Я подскочил на диване и возбужденно прошелся по залитой луной комнате. Ольга неосторожно тронула болезненную для меня тему, и теперь меня отравляли мысли о моей бывшей семье. Меня давно уже не занимало, как это уютная, наивная, с лучистыми огромными глазами женщина-девочка превратилась в азартную, сухую, безжалостную истицу, для которой оскорбительным было уже одно то, что я, несмотря ни на что, живу и радуюсь этой жизни. Невыносимое и унизительное заключалось в том, что под крылом этой истицы вызрело голенастое язвительное насекомое, которое я должен был любить как дочь. Потому что это и была моя дочь. В три годика она была открытым, веселым, хохочущим ребенком. «Папа хороший!» – проснувшись ни свет ни заря и дернув меня, спящего, за волосы, с жизнерадостным смехом провозглашала она.
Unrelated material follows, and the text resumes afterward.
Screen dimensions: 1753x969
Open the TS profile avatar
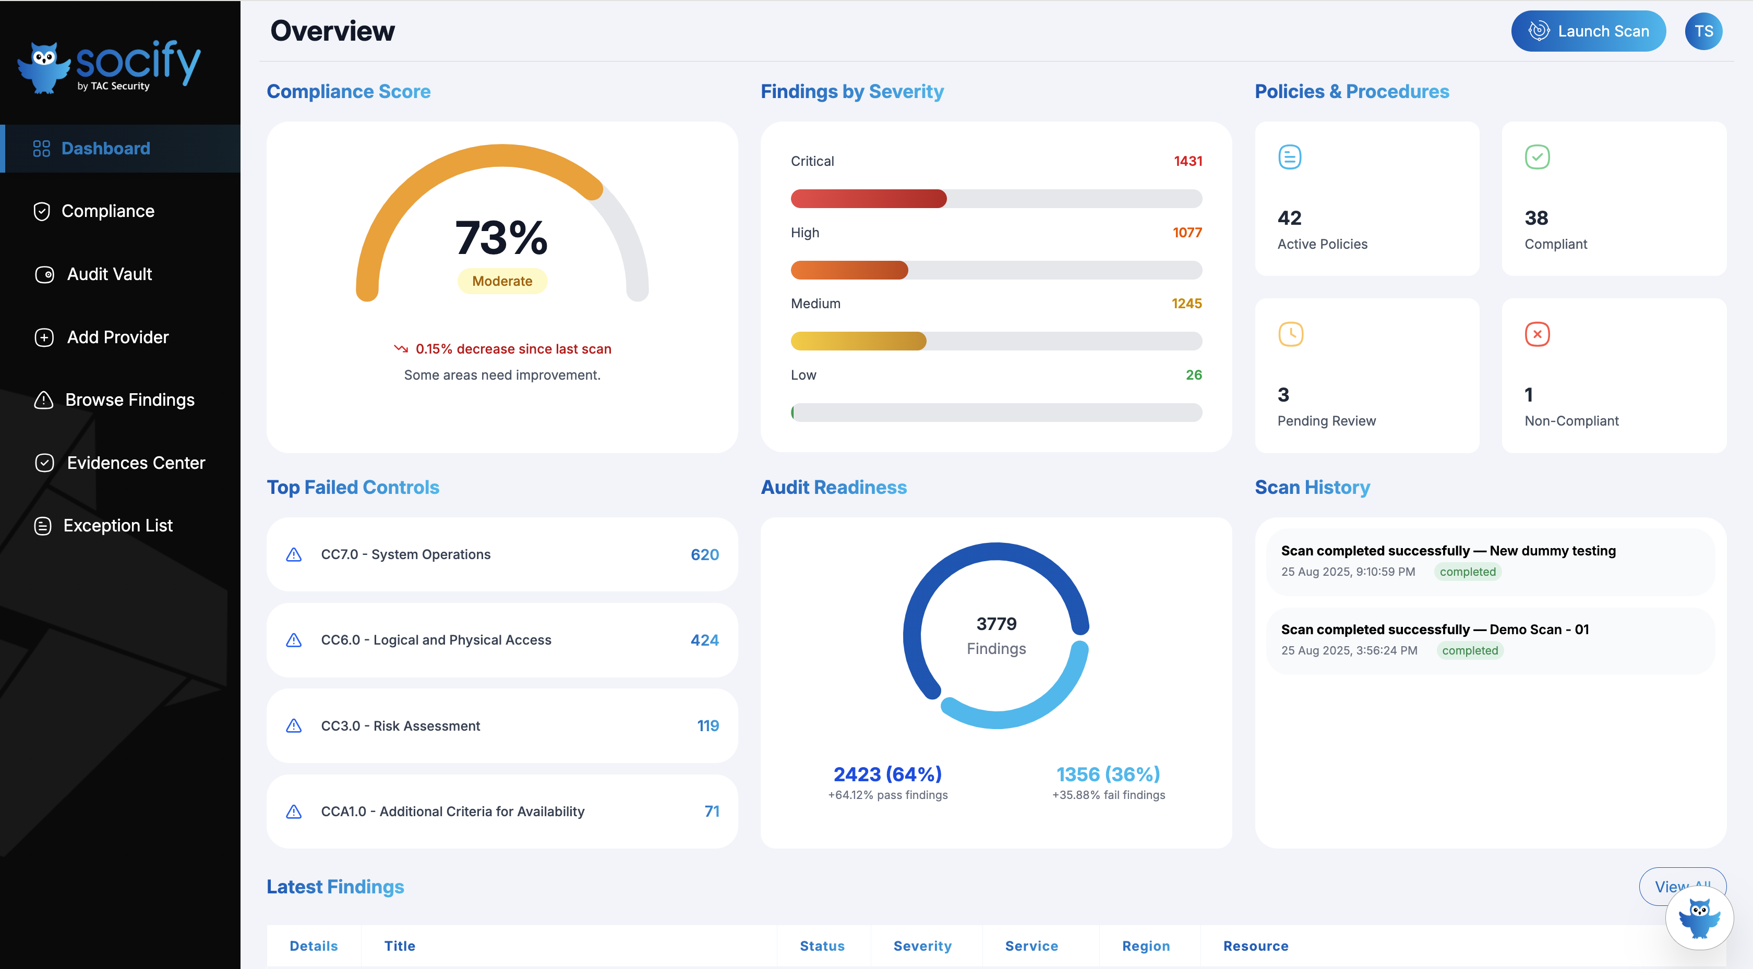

Теперь же, в пятнадцать лет, она стала сосредоточием всего того, что было мне омерзительно, что определяло для меня нелюдя, затесавшегося среди людей: ядовитая сухая манерность, базарная хлесткость суждений, въевшаяся в кровь недоверчивость, язвительный внезапный смех прямо тебе в глаза.
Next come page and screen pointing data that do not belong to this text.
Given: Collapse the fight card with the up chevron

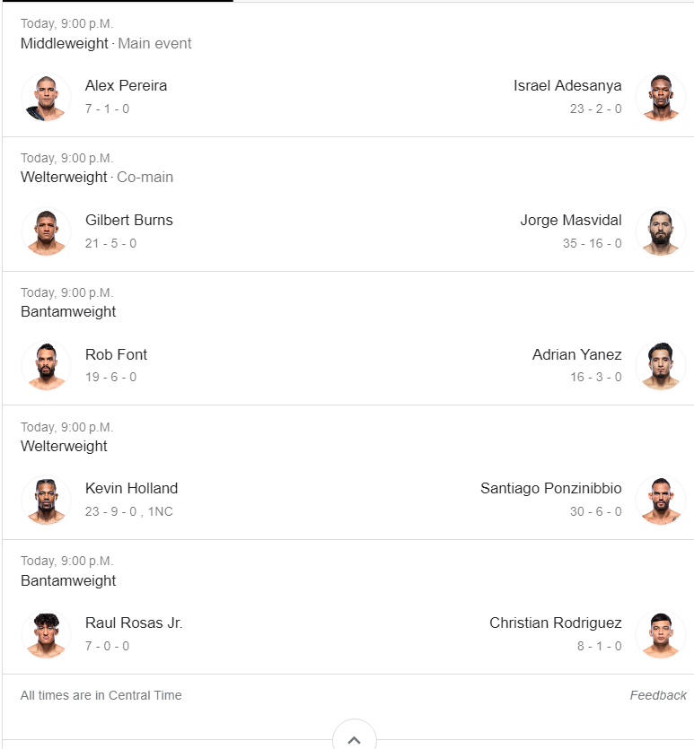Looking at the screenshot, I should [x=354, y=739].
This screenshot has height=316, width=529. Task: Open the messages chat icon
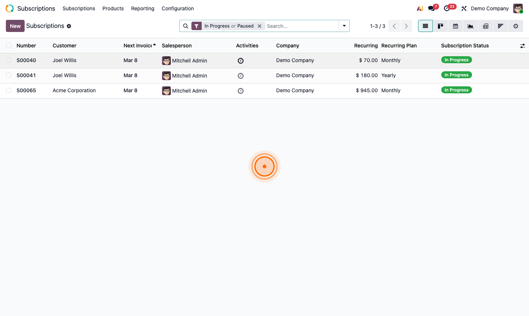tap(432, 8)
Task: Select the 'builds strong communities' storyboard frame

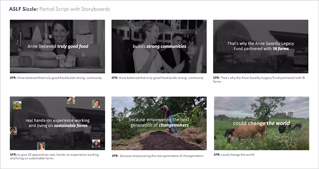Action: click(x=159, y=46)
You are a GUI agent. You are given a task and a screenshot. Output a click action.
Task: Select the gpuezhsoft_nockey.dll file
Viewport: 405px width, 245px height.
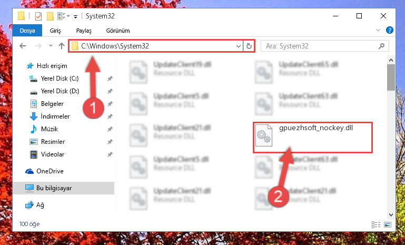tap(313, 138)
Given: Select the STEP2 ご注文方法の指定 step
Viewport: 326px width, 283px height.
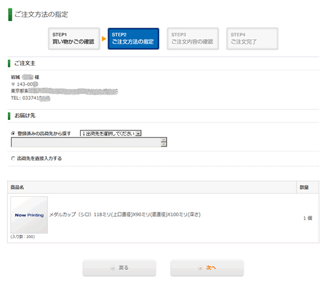Looking at the screenshot, I should 134,38.
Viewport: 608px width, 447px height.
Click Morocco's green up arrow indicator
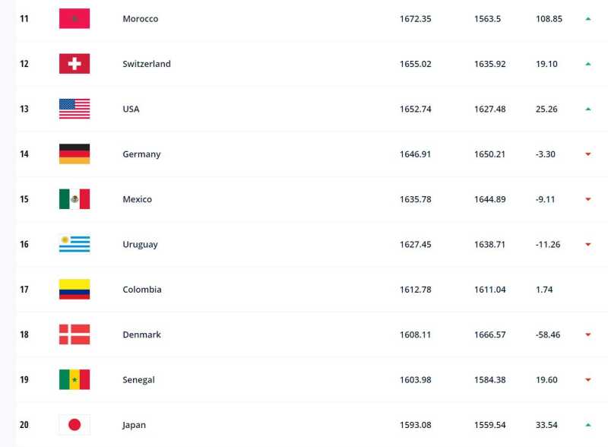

Возвращаясь из командировки в Среднюю Азию, я с рюкзаком фруктов из аэропорта прямо поехал к ним. «Приволок!» – похабно раскрыв рот, изобразила площадной смех дочь. Оказывается, как раз перед этим очередное азартно-дерзкое письмо в редакцию вышло из-под их быстрого пера, и я с мешком фруктов выглядел в их глазах, как уличенный злоумышленник, которому в редакции накрутили хвост. Весело переглянувшись, перемигнувшись, они были как две круглоглазые, азартно-озабоченные деловитые мыши. «Новую шляпу купил!» – «А в тот раз в американских джинсах пришел!» Каждое сказанное слово ими немедленно извращалось, наделялось пошлым и вздорным смыслом. И даже пятиминутное пребывание в этой духоте, в этой суетной нечистоте становилось для меня невыносимым. Я выскакивал на свежий воздух, не понимая, как с этим ненавидимым мною миром пошлости я оказался связан родством. Могу представить, какое горе и какая мука, когда ребенок твой умер, и ты ни днем, ни ночью не можешь об этом забыть. Но в силах ли кто представить другое горе и другую муку, когда ты хочешь о своем ребенке забыть?
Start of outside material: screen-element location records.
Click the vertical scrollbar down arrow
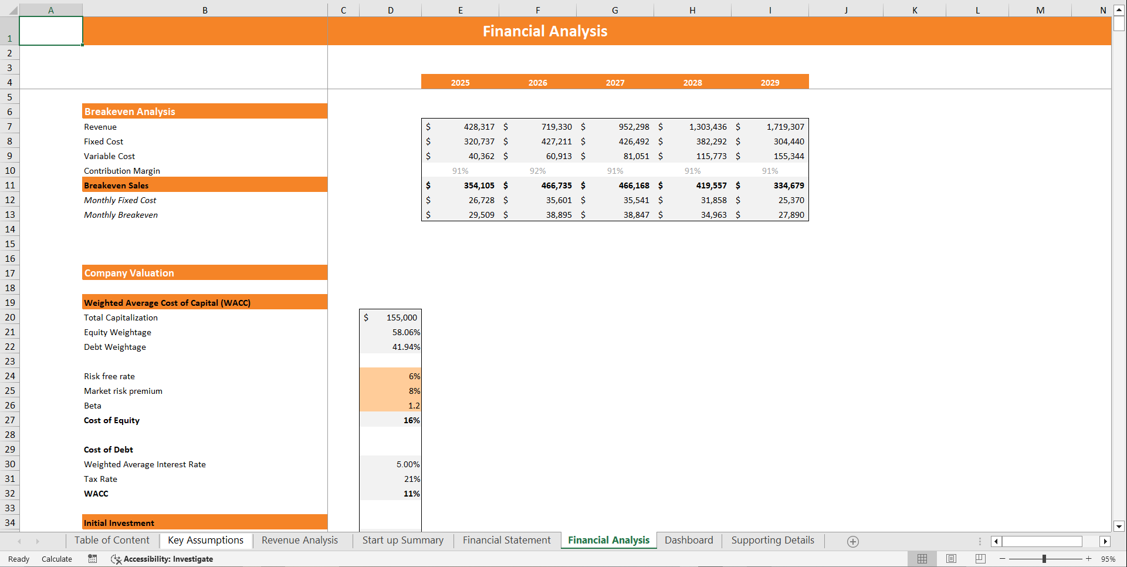 (x=1119, y=527)
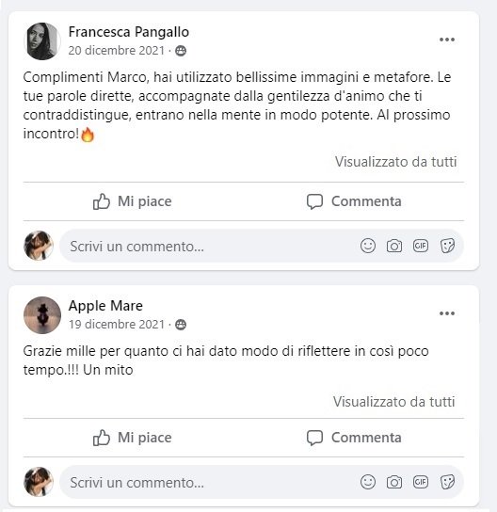This screenshot has height=512, width=497.
Task: Open sticker picker under Francesca's post
Action: pos(447,246)
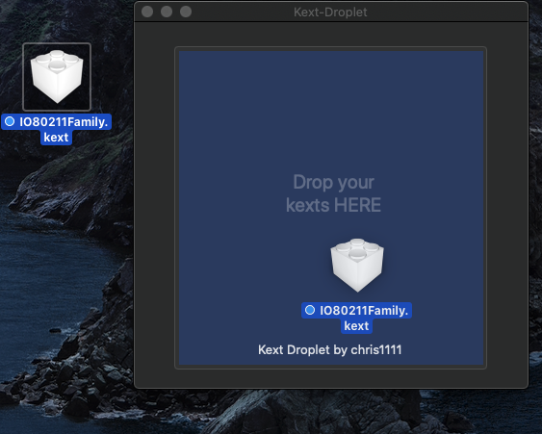Click blue tag dot on the dragged kext label
The image size is (542, 434).
(x=310, y=310)
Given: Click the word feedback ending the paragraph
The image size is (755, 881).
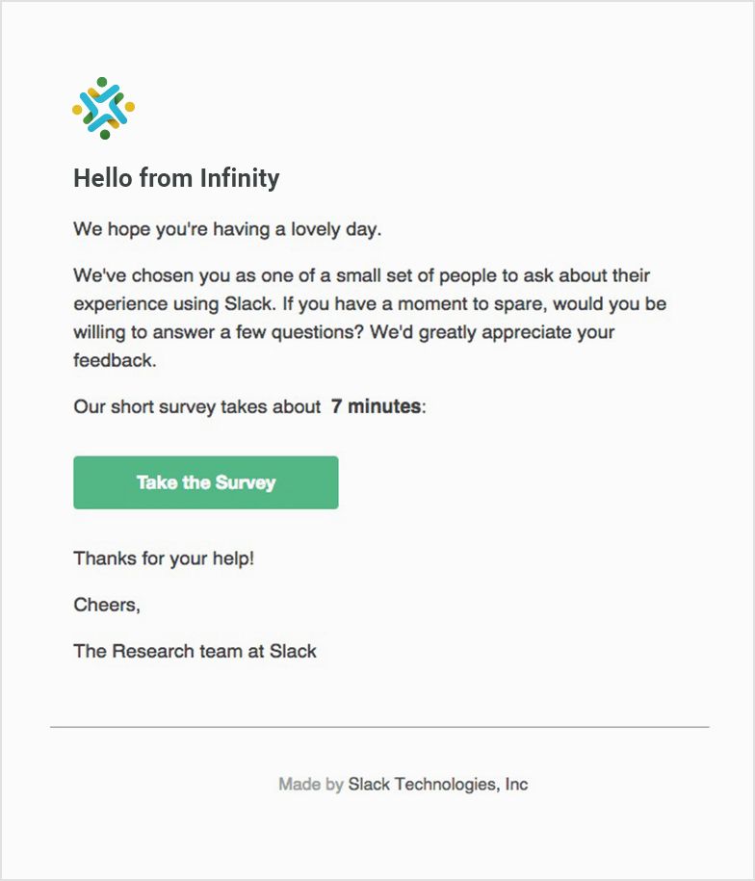Looking at the screenshot, I should point(115,360).
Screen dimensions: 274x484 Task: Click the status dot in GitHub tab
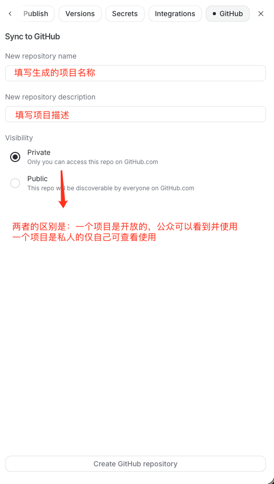(214, 14)
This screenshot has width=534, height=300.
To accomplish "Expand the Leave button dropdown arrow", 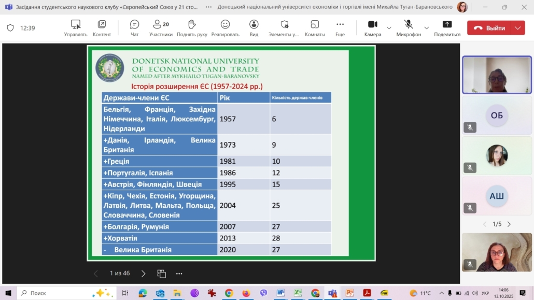I will 517,28.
С тяжело бьющейся в висках кровью, с разрывающимся от тоски и ярости сердцем я остолбенело постоял посреди комнаты, а затем лег и замер, глядя на качающиеся в лунном окне ветки.

По большаку гоняли на мотоциклах подростки. Грохот внезапно бил по стеклам и обрывался. А через несколько минут налетал с другой стороны.

Внезапно я вскочил и подбежал к выходящему на улицу окну. Посреди темной, кочковатой улицы сидела на земле Ольга, положив на колени подбородок. Тусклый свет, сочащийся из дома напротив, едва освещал этот темнеющий посреди дороги ком.

Я отпрянул от окна, сел на диван и посидел неподвижно, сжав руками голову.

Грохот мотоцикла вломился в нашу улицу, по стеклам ударила струя света. И пока я вскакивал, мотоцикл, обвильнув Ольгу, ударился в наш забор. Выбежав на парадное, выходящее на улицу крыльцо, я увидел, как мальчишка, ругаясь, поднимает мотоцикл. Он взревел двигателем и укатил, а я, выдрав забитую гвоздями парадную калитку, подошел к безучастно сидящей Ольге.

– Это что еще за фокусы?! – Меня просто всего трясло.

– Я хотела с вами поговорить, – сказала она, не отнимая от колен подбородка.

– Ну, хорошо, хорошо, – сказал я раздраженно. – Пойдемте в дом!